Neuroscientists and researchers from Mindlab International, Marconi Union, and the British Academy of Sound Therapy worked together in collaboration to intentionally create the world’s most relaxing song. The result was a song called “Weightless,” which was produced and released in 2011. Researchers didn’t stop at one song, however — they created a playlist of what they claim are the world’s more snooze-inducing tunes and it can be found here.
So what does this mean for parents? Well, with the low-pitch ambient sounds and the thumping heartbeat lulling in the background, “Weightless” has an extremely good chance of putting your tot to sleep.
But does it work? I gave this song a listen and came to a few conclusions. First, it sounds a little like that ’90s Gregorian chant song, “Enigma,” remember that? I’m pretty sure half my high school population tried smoking pot the first time after that song came out. Second, it is boring AF, which is kind of the point if the aim is to relax someone — like a kid — to the point of falling asleep. Third, I am literally starting to yawn — this is a good sign.
Next up, my kids. We queued up the song on YouTube, dimmed the lights, and everyone was tucked in. The kids were babbling and laughing and clearly in no mood to be hypnotically lulled into unconsciousness, but if science says it will work then I’m willing to try.
The song is around eight minutes in length and borrows heavily from nature using low sounds at a snail’s tempo. After reminding my kids to be really quiet and listen hard for the sounds of heartbeats and the wind, they too were soon yawning. All signs were pointing to sleep. Hell yeah, science!
The video is a bit soporific to look at too, and honestly, I’m not sure if I can stay awake long enough to actually watch the whole thing. The camera shot stays focused on a mystical lake while what looks like a pigeon Patronus on acid flutters around the screen in slow motion. No child can stay awake long enough to watch this. At least, that’s the hope.
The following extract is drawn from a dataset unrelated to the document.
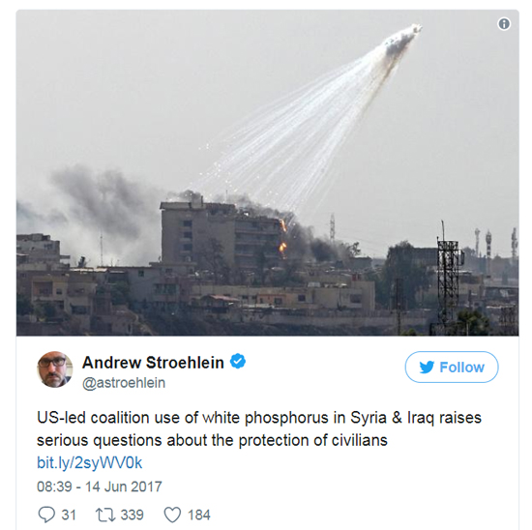
Task: Click the retweet count 339
Action: pos(133,515)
If these claims to guarantee that your child will drift off to sleep sound familiar, that’s because they are. Every few months, some expert comes out with a snake oil cure all to get kids everywhere to fall down sleeping. Remember that bestselling, and perhaps kind of creepy, book that claimed to put even the most difficult kids to sleep? Mmm, hmm, I remember it too. I also remember that it didn’t work.
So, how did my kids fare? Well, after about 20 minutes of not being allowed to talk or get out of bed and being forced to listen to this incredibly dull song, they did actually go to sleep. Did I really need a song to accomplish boredom? How much of that is due to the whiz-bang elements of science and how much was due to sheer boredom are up for debate. Science is great at a lot of things, don’t get me wrong, but putting kids to sleep may ultimately prove to be a swing and a miss. Tired kids evade science, just like they evade their bedtime.
Desperate times call for desperate measures though. I’ll try anything. So will you.